If ever there was evidence that it takes so little to do so much damage, than perhaps you need to look no further than events at Old Trafford on Saturday, following Manchester United’s brilliant 4-0 win over Wigan Athletic.
It speaks volumes that in a game which saw the legendary Paul Scholes make his 700th appearance, the brilliant Alexander Büttner score on his debut and a fleeting glimpse at the talents of Nick Powell, we were still found talking about something else. Indeed, out of the 76,000 who filled Old Trafford to witness these feats, it was the acts of a very small ignorant minority, who ensured that the back pages were focused on events in the stands rather than on the pitch.
Amongst the back catalogue of songs wheeled out every weekend in the red half of Manchester, there was one in particular that no one wanted to hear in any capacity, which reared its ugly head.

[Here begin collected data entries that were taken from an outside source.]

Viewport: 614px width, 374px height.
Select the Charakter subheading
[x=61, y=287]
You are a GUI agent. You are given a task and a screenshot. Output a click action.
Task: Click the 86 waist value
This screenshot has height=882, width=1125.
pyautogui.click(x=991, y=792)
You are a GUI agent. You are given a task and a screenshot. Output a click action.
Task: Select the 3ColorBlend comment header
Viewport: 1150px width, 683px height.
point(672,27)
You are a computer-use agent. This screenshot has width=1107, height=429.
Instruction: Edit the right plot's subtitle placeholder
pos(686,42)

A very small minority took to chant: “It’s never your fault, it’s never your fault, always the victims, it’s never your fault.”
The significance and meaning of this does not need to be underplayed. Some United supporters have been at pains to suggest that although the chant was indeed aimed at Liverpool and its supporters’, the ridicule was based around the Luis Suarez-Patrice Evra race row of last season. An argument that feels awfully short-sighted, given the release of the Hillsborough Independent Panel’s findings three days earlier.
Of course, only those that were participating in them will truly know the original intent behind the chanting, but the writing is very much on the wall. It was shameful and hideously distasteful act, orchestrated by a very moronic minority in light of the past week’s events. No one involved in the footballing community would have been in any way uninformed about the landmark events of the past week relating to the Hillsborough disaster; let alone a paying member of Manchester United. No one can cry ignorance here – those engaged in the chant were well aware of the implications and the context of what they were saying.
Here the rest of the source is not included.